The approved gene therapies are for clotting disorders, retinal blindness, and the severe skin peeling condition, dystrophic epidermolysis bullosa. The sixth one targets DMD but only in little boys aged 4 to 5 who can still walk. The warning label mentions adverse effects like liver trouble and heart inflammation, but it somehow forgot to mention lung damage, which, ironically, was the cause of our recent hero’s demise.

Big Genes, Little Hope

The 27-year-old DMD patient had inherited a massive mutation in a gene on the X chromosome from his mom. It’s the largest gene in the human genome, with a whopping 2.2 million DNA bases. This gene is responsible for producing dystrophin, a protein crucial for our muscles. When it goes wrong, as in DMD, it’s like a Jenga tower collapse – muscles crumble, and life gets tough.

The DMD gene therapy delivers a truncated version of the dystrophin gene, just 4,558 DNA bases. Two key changes were made: adeno-associated virus (AAV) was called in to do the gene delivery instead of the adenovirus (AV), which had caused havoc in Jesse’s liver. And secondly, CRISPR gene editing was brought into play to fix the mutation. It’s like trying to patch up your favorite jeans instead of buying new ones. They call it “custom CRISPR-transactivator therapy,” which sounds fancier than it is. It’s all about editing a specific mutation and hoping to make enough cells work better.

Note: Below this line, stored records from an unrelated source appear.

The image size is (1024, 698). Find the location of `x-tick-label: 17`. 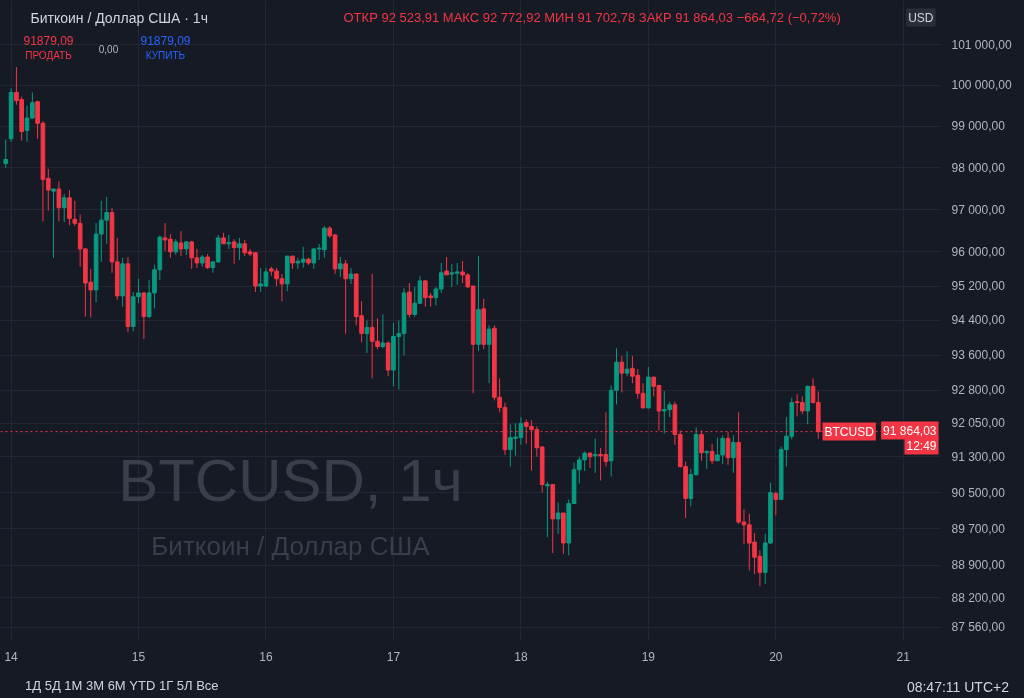

x-tick-label: 17 is located at coordinates (394, 656).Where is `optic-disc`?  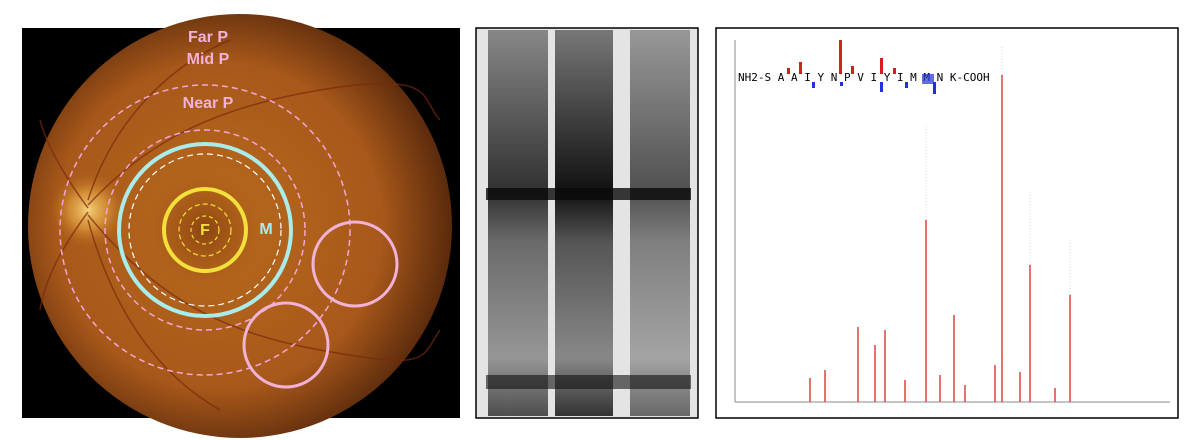 optic-disc is located at coordinates (88, 210).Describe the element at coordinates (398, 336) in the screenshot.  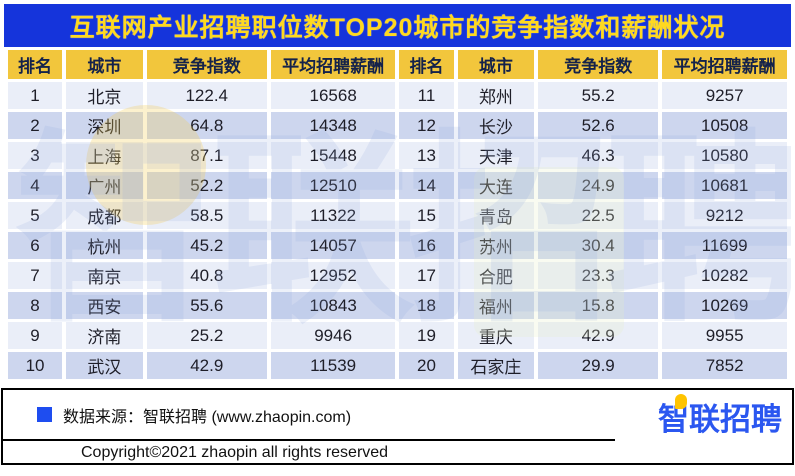
I see `table-row: 9 济南 25.2 9946 19 重庆 42.9 9955` at that location.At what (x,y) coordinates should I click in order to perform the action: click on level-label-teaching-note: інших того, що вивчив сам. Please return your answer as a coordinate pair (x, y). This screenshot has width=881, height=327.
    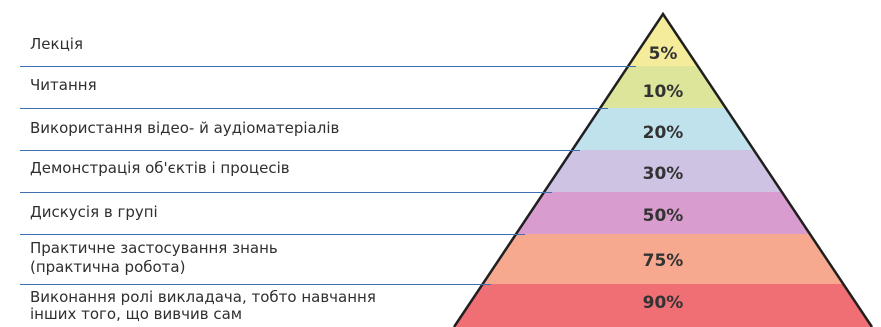
    Looking at the image, I should click on (136, 314).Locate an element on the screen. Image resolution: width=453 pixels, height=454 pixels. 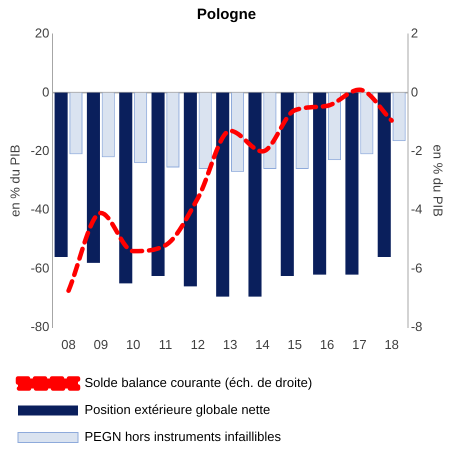
y2-tick-label: 2 is located at coordinates (414, 34).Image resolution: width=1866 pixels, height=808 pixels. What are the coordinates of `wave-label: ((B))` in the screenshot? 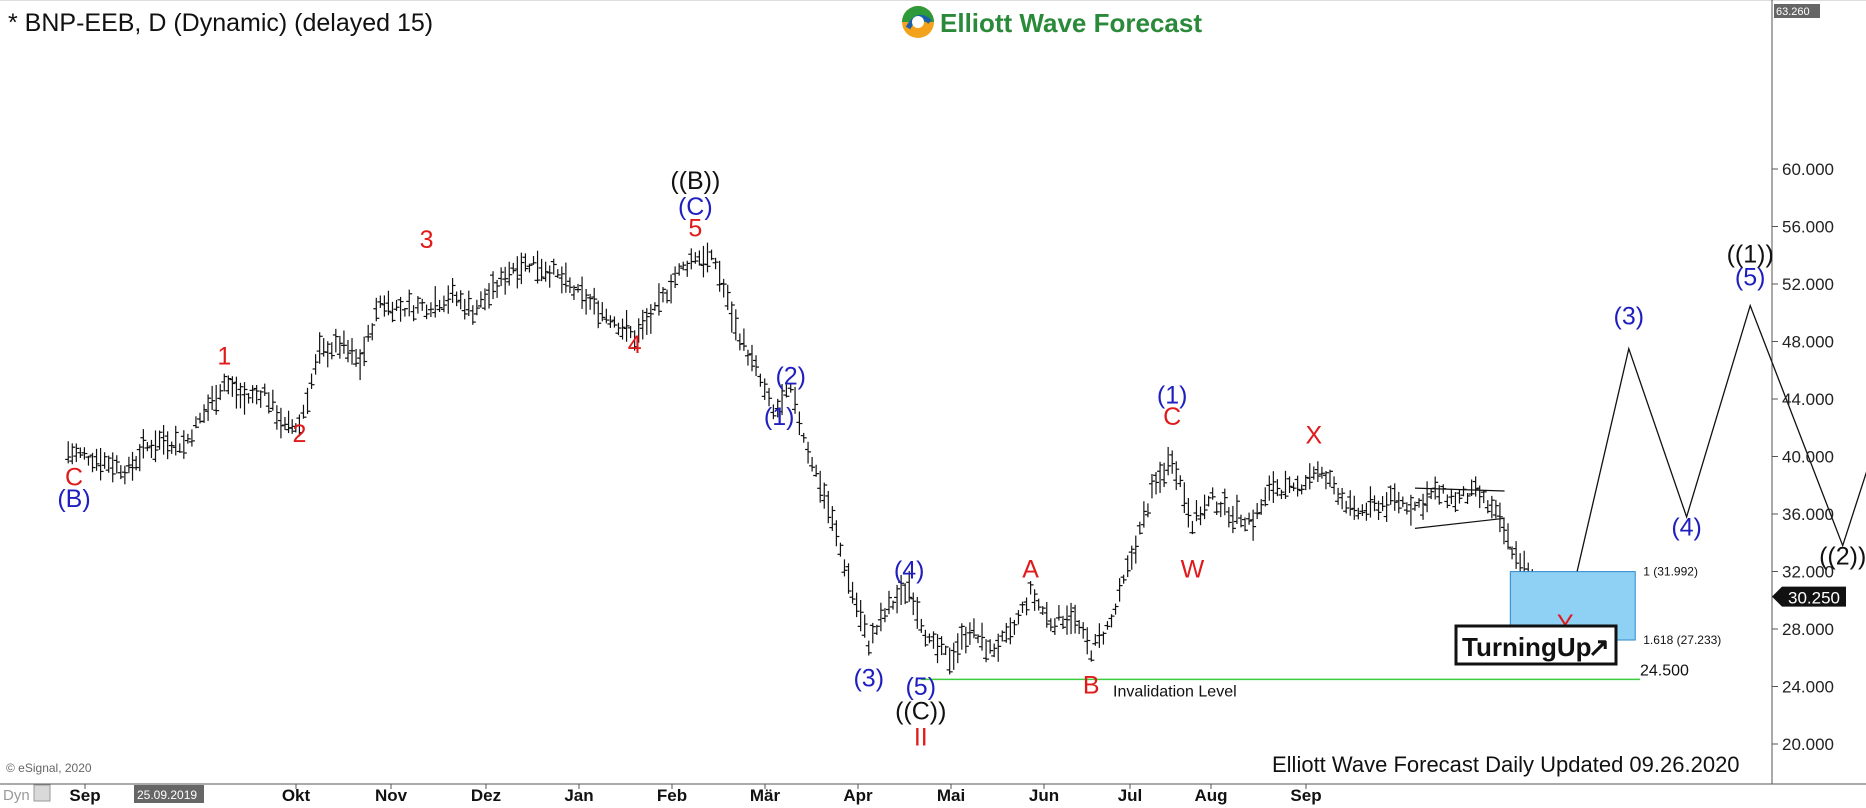 It's located at (695, 181).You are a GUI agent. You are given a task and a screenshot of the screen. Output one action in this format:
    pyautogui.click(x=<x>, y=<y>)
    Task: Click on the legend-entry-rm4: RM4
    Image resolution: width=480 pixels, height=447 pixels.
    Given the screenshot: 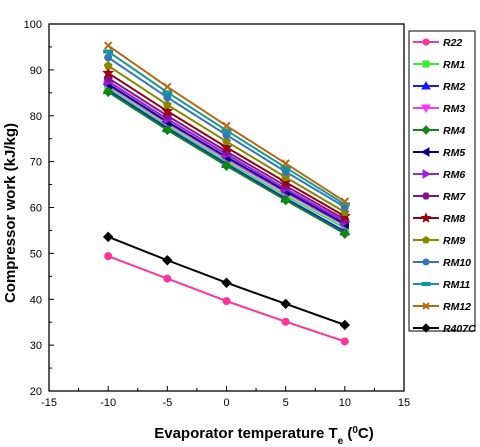 What is the action you would take?
    pyautogui.click(x=439, y=131)
    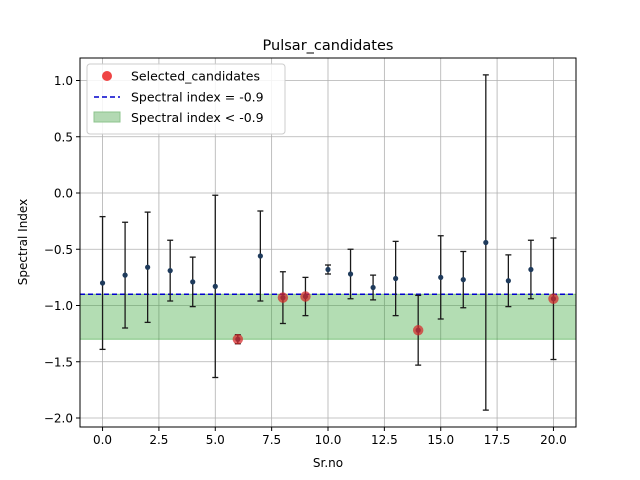 Image resolution: width=640 pixels, height=480 pixels. What do you see at coordinates (23, 242) in the screenshot?
I see `y-axis-label: Spectral Index` at bounding box center [23, 242].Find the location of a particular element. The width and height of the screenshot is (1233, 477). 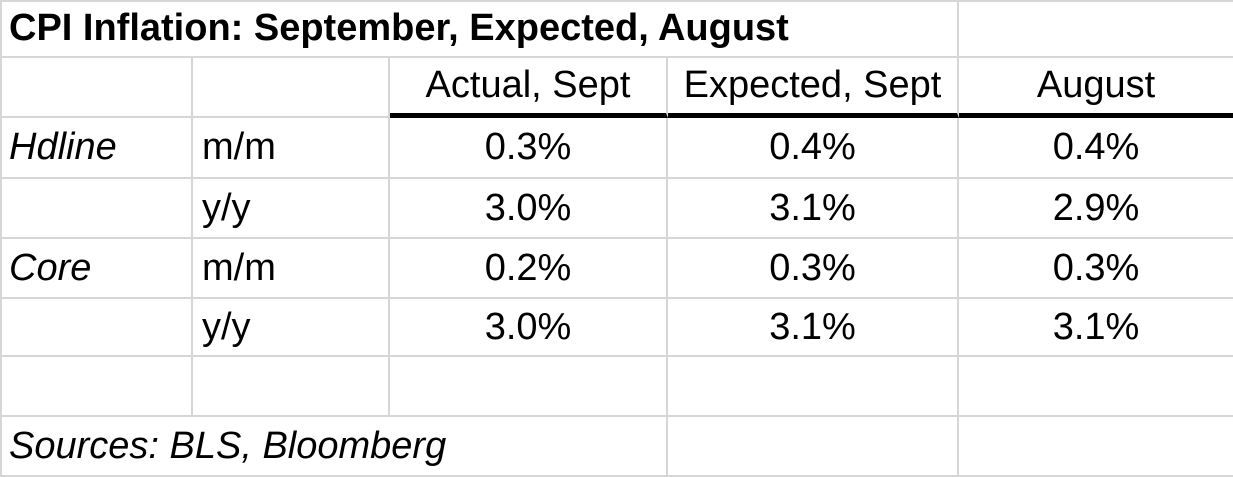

The man’s own body gave a helping hand in this story. Certain brain neurons retained parts of the gene, so the researchers used CRISPR to nudge his muscle cells into producing a mini-version of the needed protein. It had worked in test tubes and even in mice. But reality is a tougher critic.

A Fast and Furious Decline

Our hero started the treatment on October 4, 2022, and things spiraled down faster than a runaway rollercoaster. Within a week, he went from experiencing a few premature heartbeats to a full-blown health rollercoaster.

By day 5, he was dealing with acute respiratory distress syndrome (ARDS), and his heart was struggling. A day later, it was game over. The autopsy painted a grim picture, revealing obliterated air sacs in his lungs.

Immune Battle: Innate vs. Adaptive

So, what went wrong this time? Like Jesse, our DMD warrior didn’t have the luxury of time for the adaptive immune response to kick in. You see, your immune system has two layers of defense. The innate immune response is like the first responders, releasing general anti-viral agents. In this case, it went a bit haywire, leading to ARDS, all thanks to the super-powered gene therapy dose.

Autopsy revealed that the gene therapy concentrated in the lungs and liver but didn’t quite reach the muscles. There weren’t any antibodies against the virus used. So, it was the innate immune response, the ancient one, causing all the chaos. It flooded the heart and lungs with inflammatory proteins, and well, you can guess the rest.

Challenging Evolution

In a rather ironic twist, it seems that our age-old immune system might be the biggest challenge in our quest to tame the genes. The innate immune response, the ancient one that’s been with us for a billion years, is like the bouncer of the club – it’s tough to get past.

On the flip side, the adaptive immune response, which is relatively new, is more like the polite but overly cautious guest list checker. It only appeared around 450 million years ago and is exclusive to vertebrates.

In the end, it appears that, despite our fancy tools and tech, we’re still going up against a billion years of evolution. Perhaps, as we continue our quest to fix genes, we should remember that Mother Nature has been in the game for quite a while and isn’t giving up her secrets that easily.